Il Ticino si è attestato nel 2018 a una disoccupazione media annua del 3%, in diminuzione rispetto al 3,4% del 2017. Nel gennaio di quest’anno la disoccupazione nel nostro cantone era al 3,5%, in aumento di 0,2 punti rispetto a dicembre ma in discesa di 0,3 punti in rapporto a un anno prima. La tendenza a una graduale riduzione della disoccupazione anche in Ticino negli ultimi dieci anni è sintetizzabile in questi dati, forniti sempre dalla SECO: nel gennaio del 2009 il tasso era del 5,1%, nel gennaio 2018 del 3,8%, nel dicembre 2018 del 3,3%.
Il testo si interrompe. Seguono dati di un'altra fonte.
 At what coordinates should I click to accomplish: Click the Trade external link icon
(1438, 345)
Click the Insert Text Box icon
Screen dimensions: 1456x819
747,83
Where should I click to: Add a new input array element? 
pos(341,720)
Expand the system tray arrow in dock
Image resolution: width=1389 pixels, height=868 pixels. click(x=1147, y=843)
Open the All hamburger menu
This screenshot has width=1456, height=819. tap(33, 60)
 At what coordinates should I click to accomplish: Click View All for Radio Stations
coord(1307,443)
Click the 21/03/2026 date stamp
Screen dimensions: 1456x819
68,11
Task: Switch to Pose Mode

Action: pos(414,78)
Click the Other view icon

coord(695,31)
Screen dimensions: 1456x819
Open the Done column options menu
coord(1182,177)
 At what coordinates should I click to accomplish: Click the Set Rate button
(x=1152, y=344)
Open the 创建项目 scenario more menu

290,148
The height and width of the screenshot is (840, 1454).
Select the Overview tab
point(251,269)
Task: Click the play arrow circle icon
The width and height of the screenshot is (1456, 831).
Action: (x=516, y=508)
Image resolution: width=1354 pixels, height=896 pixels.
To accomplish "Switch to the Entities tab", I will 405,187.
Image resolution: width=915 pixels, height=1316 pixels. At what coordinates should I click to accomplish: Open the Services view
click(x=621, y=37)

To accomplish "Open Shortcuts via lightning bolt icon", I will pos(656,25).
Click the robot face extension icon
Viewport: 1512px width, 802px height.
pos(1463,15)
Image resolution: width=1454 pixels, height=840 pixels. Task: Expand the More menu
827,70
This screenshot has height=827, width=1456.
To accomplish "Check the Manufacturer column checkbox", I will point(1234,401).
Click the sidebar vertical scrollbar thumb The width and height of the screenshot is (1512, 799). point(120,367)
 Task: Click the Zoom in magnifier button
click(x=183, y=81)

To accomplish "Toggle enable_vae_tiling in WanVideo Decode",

Come accade a livello nazionale, pure a livello ticinese ci sono mesi in cui la disoccupazione sale anche se la fase è positiva, in qualche caso soprattutto per via degli effetti stagionali sul mercato del lavoro e in qualche altro soprattutto per le naturali oscillazioni dell’economia. Le tendenze di fase si vedono però in gran parte nella media annuale della disoccupazione, a livello nazionale come a livello cantonale. E nell’ultimo decennio la tendenza di fondo di una riduzione dei senza lavoro è stata chiara anche in Ticino.
Nonostante alcune complessità legate al fatto di essere cantone di frontiera e dunque di avere al suo interno una rilevante forza lavoro frontaliera, il Ticino ha retto e si è avvicinato alla media nazionale più di quanto abbiano fatto altri cantoni.
Ora naturalmente anche il Ticino deve affrontare sia la sfida ravvicinata del rallentamento dell’economia internazionale, sia la sfida di più lungo periodo dell’impatto delle nuove tecnologie sul mercato del lavoro. A queste sfide il cantone arriva però avendo alle spalle anni in cui la disoccupazione nonostante tutto non è aumentata ed è anzi diminuita. Le sfide restano di rilievo, ma si possono ora affrontare senza avere sulle spalle il fardello di una disoccupazione più pesante.